Youth Programs


 

Jackies, 1964
synthetic polymer paint and silkscreen on canvas

Founding Collection, Contribution Dia Center for the Arts

Jackie Series
Affected by the assassination of John F. Kennedy in November of 1963, Warhol created a large series of portraits of his widow, Jacqueline Kennedy. Based on images from newspapers and magazines, these portraits were shown individually or in groupings. Warhol's isolation and repetition of the image of Jackie suggest both the solitary and collective experience of widow and witnessing nation. Commentators have remarked that it was during this time that television became a unifying force, assuming a new role in defining national consciousness. Warhol's multiplied images offer the viewer an obsessive reenactment of this central event in U.S. History.

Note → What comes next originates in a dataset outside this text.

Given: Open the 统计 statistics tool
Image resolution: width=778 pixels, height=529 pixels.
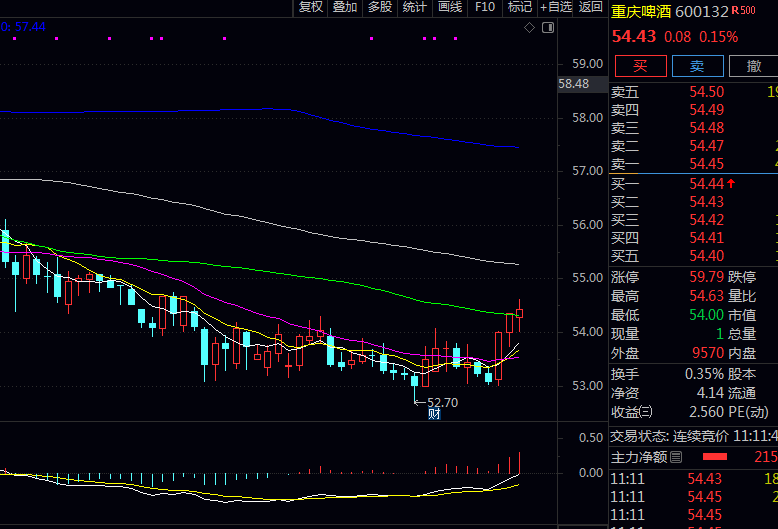Looking at the screenshot, I should click(x=414, y=7).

Point of View by Paula Kane, Department of Religious Studies,
University of Pittsburgh

"Her face is as familiar to me as that of my mother. As a small child I even associated Jacqueline Kennedy with Mom: poised and elegant, with the same thick dark hair, tailored suits, pillbox hats and white gloves. But here, Jackie seems less a maternal object than a religious icon. The thirty-two jewel-colored squares look like a wall of stained glass. Do the images reveal the gracious First Lady or the stunned widow? The photos seem to tell both stories. Do the multiple images enable us to empathize with Jackie, or do they destroy her uniqueness by making her a commodity? If she has become a brand-name product, like Warhol’s Campbell’s soup cans and Marilyns, can we ever recover the 'real' Jackie? And what are we, as insatiable consumers of gossip about her and the Kennedy family?"

Point of View by Wayne Koestenbaum, writer
"Warhol rendered Jackie –celebrity/victim– in his standard grid, repeating images as if they were mug shots, frames of documentary film footage, or a fan’s clippings. Repetition implies mourning: the Dallas scene is a trauma, and mourning takes the form of recycling and recall, a process that unsettles chronology.... Repetition implies commodification: Jackie no longer has control over her own image.... Repetition implies obsession: the Jackie photos are cropped–narrowing the focus onto Jackie alone, myopically isolating her from context.... A narrative emerges, and it is not the story of Jackie’s life or the growth of Jackie’s soul–but the narrative of the image and of our relation to the image."

Point of View by Patricia Pugh Mitchell, Director Kuumba Trust
"I am immediately transported back to that dreadful day in Dallas when it all fell apart, and the curtains closed on the final act of Camelot. I was 10 years old when Jack Kennedy was assassinated. Those from my era may recollect the set of 77 collectable photo cards of the JFK family. My mother had meticulously saved anything and everything about Jack and Jackie, so I asked her to pull out the cards. She knew exactly where to go–the next day she placed the cards in my hand. My mom wore hats and cute suits just like Jackie–although she would never admit it. When I looked at my mother dressed for church–she was a mirror image of Jackie with a tan."